Calvia Mancada (1800 - 1999)
Natura:
privato
Settore:
famiglia
Consistenza della documentazione:
16 unità, 37 oggetti
Descrizione:
Nell’archivio sono conservati i manoscritti delle sue opere letterarie (romanzi e poesie), e la corrispondenza con i principali esponenti della cultura sarda e italiana dell'epoca. Di interesse anche la documentazione prodotta dalla famiglia della moglie di Pompeo, Cristina Manca, in particolare dal padre, Gavino Manca, medico chirurgo, e dal fratello Cristoforo Manca, ingegnere in servizio a Messina dopo il terremoto del 1908. L’archivio conserva anche la documentazione della figlia di Pompeo, Mariuccia Siotto Calvia, pittrice, madre dell’attuale proprietario.
Localizzazione:
Sassari
Sedi di conservazione:
Dichiarazioni:
- dichiarazione di interesse storico
2021/11/19, numero repertorio: 24
L'archivio testimonia la vita e le attività della famiglia Calvia-Manca, i cui membri sono stati tra i principali esponenti della vita artistica e culturale della Sassari a cavallo tra il XIX e il XX secolo.

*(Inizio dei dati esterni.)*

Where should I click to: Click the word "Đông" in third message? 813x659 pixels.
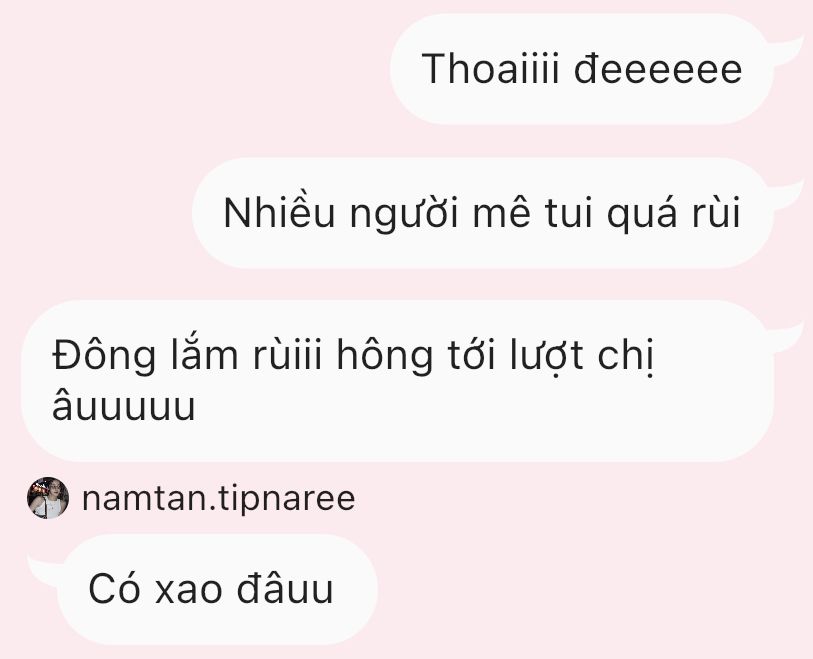[104, 356]
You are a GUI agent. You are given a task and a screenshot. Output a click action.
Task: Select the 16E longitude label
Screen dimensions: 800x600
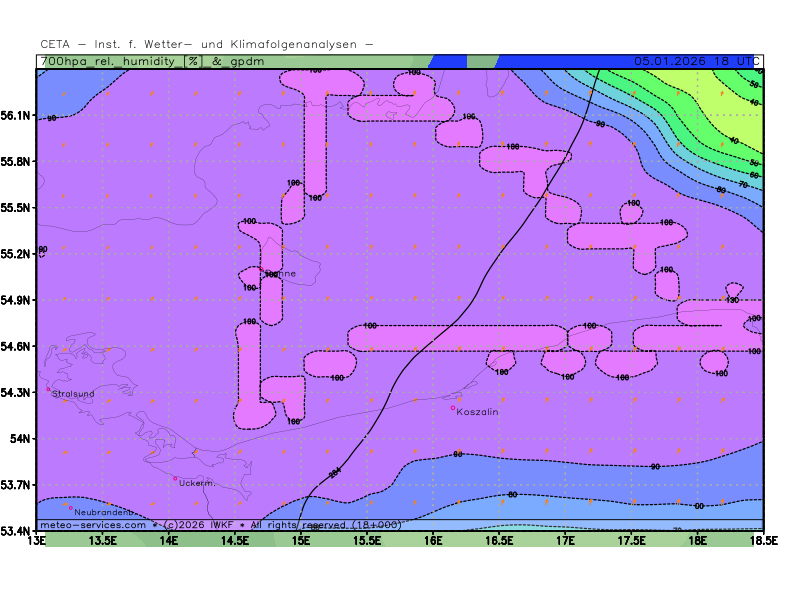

Salvatore Calvia Unali, capostipite della famiglia originario di Mores, fu architetto, patriota e pittore. Sposato con Antonia Diana Casabianca dei Conti di Lavagna, figlia del pittore Vittorio Diana, ebbe diversi figli altrettanto brillanti, tra i quali Mario, Pompeo e Antonino Calvia. Personaggio dalle spiccate doti artistiche e letterarie, Pompeo (1857-1919) fu protagonista degli ambienti intellettuali sassaresi di inizio secolo, assieme a Enrico Costa, ai più giovani Sebastiano Satta e Luigi Falchi Delitala, con i quali fondò la rivista "La terra dei Nuraghes" e al pittore Antonio Ballero.